The only limitation to the intimacy and collaboration that lock YHWH and Cyrus together as imperial co-conspirators is the twice-stated concessive clause ‘though you do not know me’ (verses 4-5), which is spoken of Cyrus. Paradoxically, Cyrus is anointed as YHWH’s own subduer of nations, yet he is not conceded the merit of knowing YHWH that remains somehow Jacob’s prerogative. Indeed, the entire anomaly that is Cyrus takes shape for Jacob’s benefit. Neither Cyrus nor his Persian nation supplants Jacob/Israel. Yet Cyrus is granted both a tactical intimacy with YHWH and strengthening by YHWH, all for the sake of Jacob/Israel.

For the sake of my servant Jacob, and Israel my chosen, I call you by your name, I surname you, though you do not know me.

Isaiah 45:4 (NRSV)

If this description of circumstances commends itself, then we return to the question of what generates the sovereignty discourse of this chapter, with its potentially humiliating subjugation of Israel to YHWH in the figures of earthen vessels to potter, clay to divine molder, child to parents.

It appears that Israel’s implicit objection to YHWH redeeming his people in this Cyrus-centric way is the motivation for this dense and complex metaphor.
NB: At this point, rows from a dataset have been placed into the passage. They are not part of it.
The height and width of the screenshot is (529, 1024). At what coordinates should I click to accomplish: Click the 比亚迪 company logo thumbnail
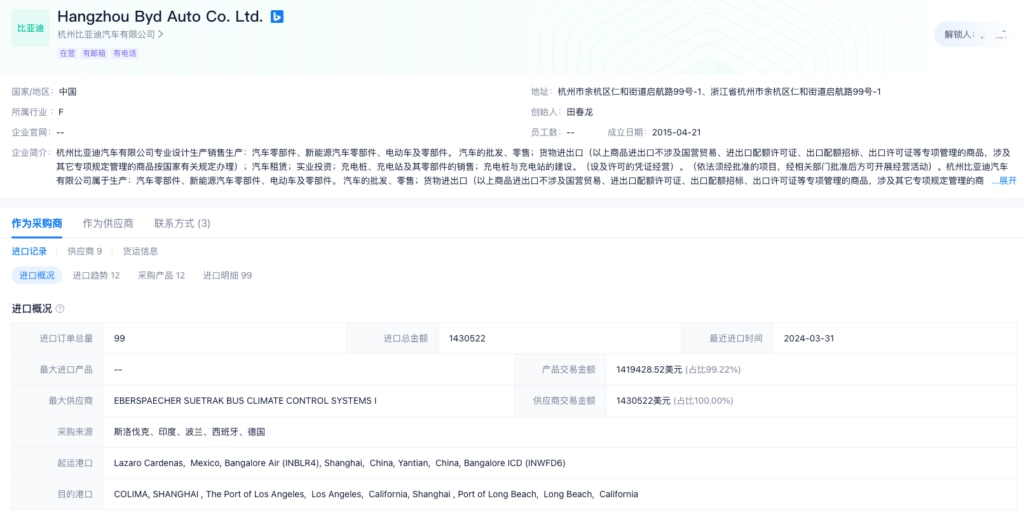pos(30,28)
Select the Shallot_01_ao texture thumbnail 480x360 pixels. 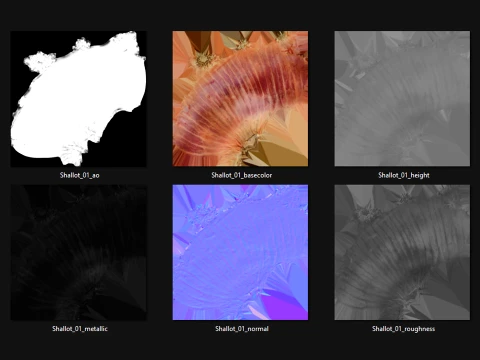point(78,99)
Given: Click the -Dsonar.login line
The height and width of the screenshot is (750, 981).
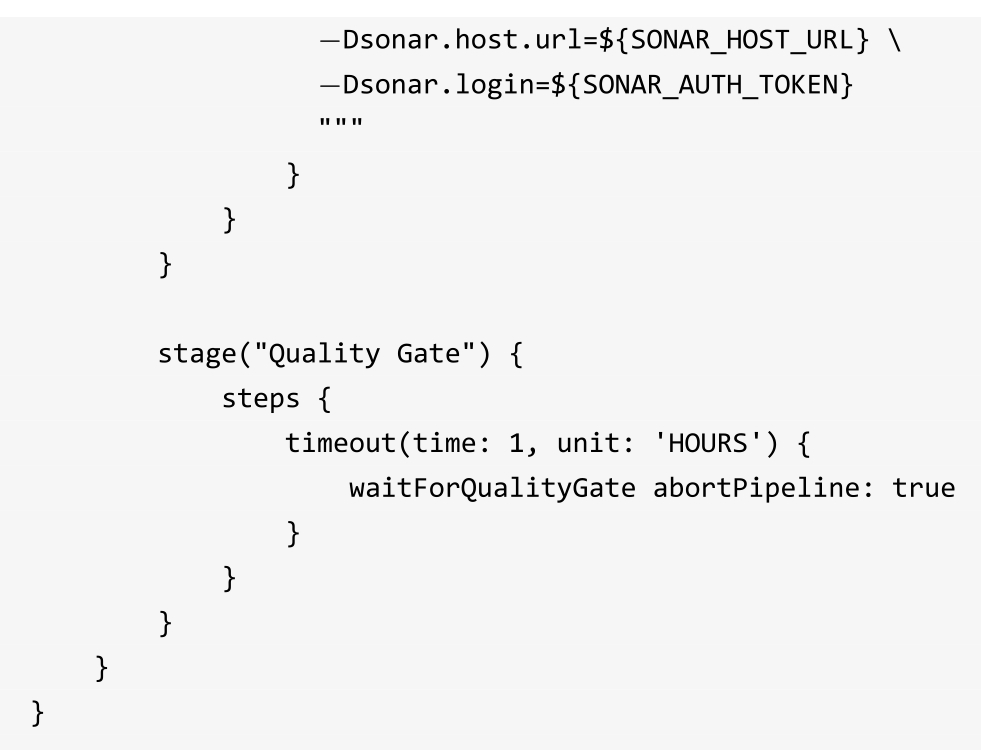Looking at the screenshot, I should [x=586, y=85].
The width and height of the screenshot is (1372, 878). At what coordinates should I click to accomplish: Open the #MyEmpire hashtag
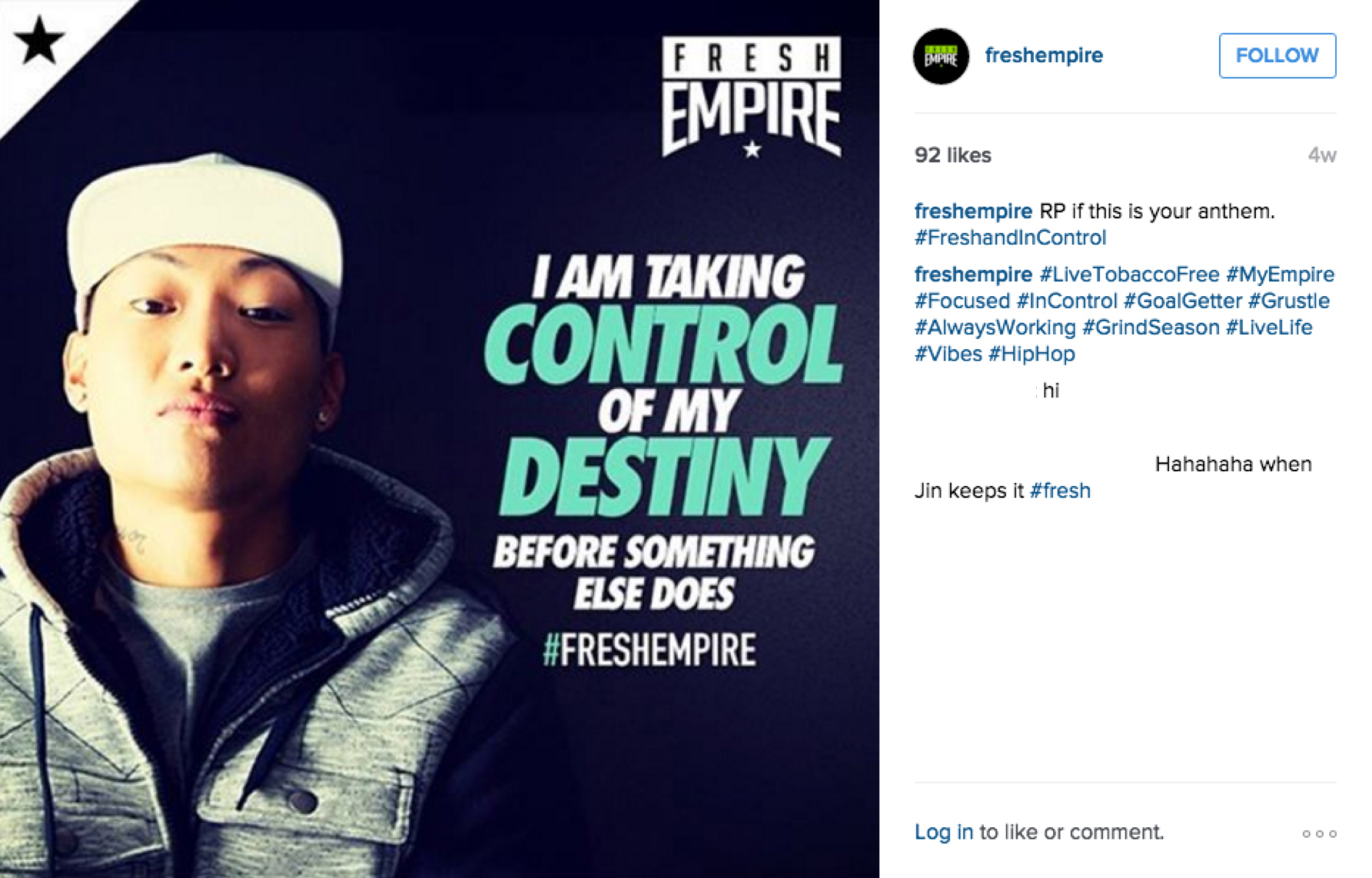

No other dynamic in the context commends itself, it would be uncharacteristically abstract for the comment to come to us as a mere moral instruction, and—once glimpsed with clarity—Israel’s complaint about YHWH’s redemptive methodology fits perfectly with the chapter’s argument.

Even the culminating declaration of the chapter’s first unit (verses 1-7) stands out in sharper profile if YHWH’s deployment of Cyrus is seen to be the centerpoint around which the discourse revolves:

I form light and create darkness, I make weal and create woe; I the LORD do all these things.

Isaiah 45:7 (NRSV)

YHWH, it seems, presents himself here as the Lord of Exile as well as of Return, the Master of Cyrus as much as Jacob’s God. The text does not allow YHWH to shirk responsibility for darkness and woe, which in context must involve at least the calamity of exile in a way that excludes neither Babylon’s nor Persia’s role. Indeed, YHWH names himself darkness’ architect and maker.

‘You’re going to redeem Jacob’s children this way?’, one imagines a faithful old Judean man complaining in his most earnest prayers, lips trembling with indignation. ‘Will you sully your hands in clasp with this pagan king?’

‘There is no one like me’, comes YHWH’s reply, failing to conceal a shiver of divine delight.